In a recent Supreme Court of Appeals (SCA) judgement with fairly complex facts – Standard Bank v July [2018] ZASCA 85 – the court held that J, as the intestate heir of his late wife L, has locus standi in a dispute over fixed property in the deceased estate of E from whom L was supposed to inherit.

Z and E had been married out of community of property and Z bequeathed an immovable property to E and their children, R and L.  R was the executor in Z’s estate and transferred the property only to E.  E subsequently died intestate, resulting in L and R being the only heirs.  R’s spouse, T, bought the property from the estate while R was the executor in E’s estate, but without consent from the Master.  E’s estate was still not finalised.  T financed the sale through a loan from Standard Bank (SB) secured by a bond, and later borrowed more money from SB against a second bond over the property.  When L also subsequently died J uncovered what he alleged to be the fraudulent sale to T without the Master’s consent.  When he entered into litigation to recover the property SB, as the bond holder, raised the exception that J did not have locus standi as he was not the executor in E’s estate.  The High Court applied the so-called Beningfield exception following the decision of the Privy Council in Beningfield v Baxter (1886) 12 AC 167 (PC), ruling that, because there is no executor left in E’s estate after R’s death and it is the conduct of the erstwhile executor himself that is at the centre of the dispute, an heir in the estate can act to protect his/her own interests.  As the heir, L, was by that time also deceased, J, as L’s executor and heir, acquires locus standi.

SB lodged an appeal against this judgement.  The SCA dismissed the appeal and held that the Beningfield exception was appropriately applied in the circumstances.

• _Source excerpt_:
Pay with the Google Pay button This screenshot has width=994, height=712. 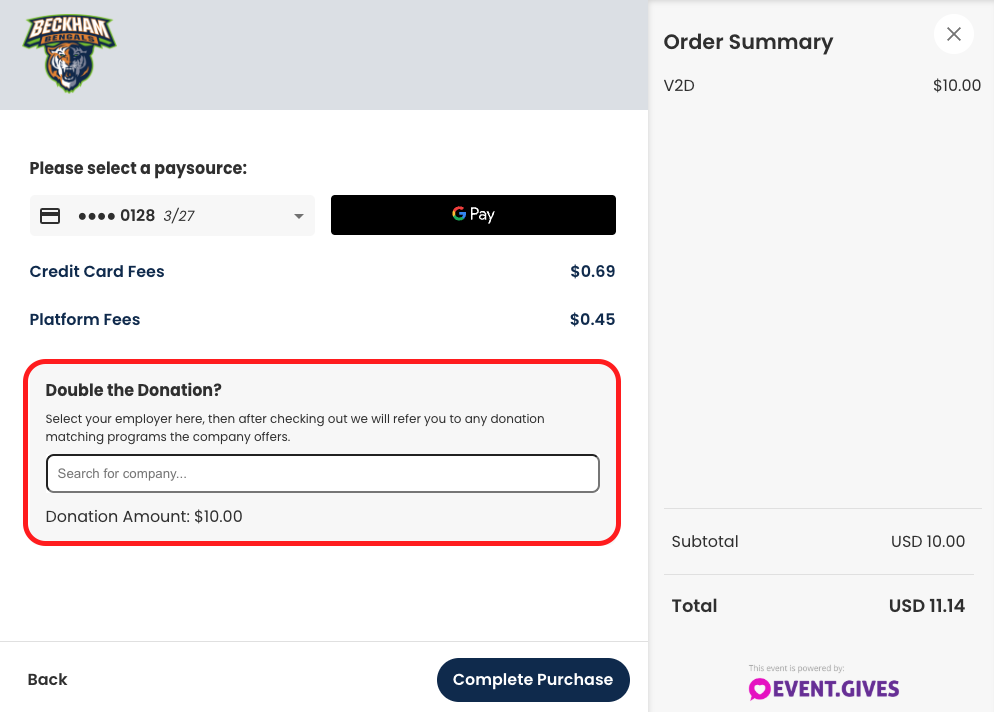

• _Written request_: Print the part of the case summary from "In a recent" up to and including "supposed to inherit.". The data that comes after the text isn't needed here.

• _The reply_:
In a recent Supreme Court of Appeals (SCA) judgement with fairly complex facts – Standard Bank v July [2018] ZASCA 85 – the court held that J, as the intestate heir of his late wife L, has locus standi in a dispute over fixed property in the deceased estate of E from whom L was supposed to inherit.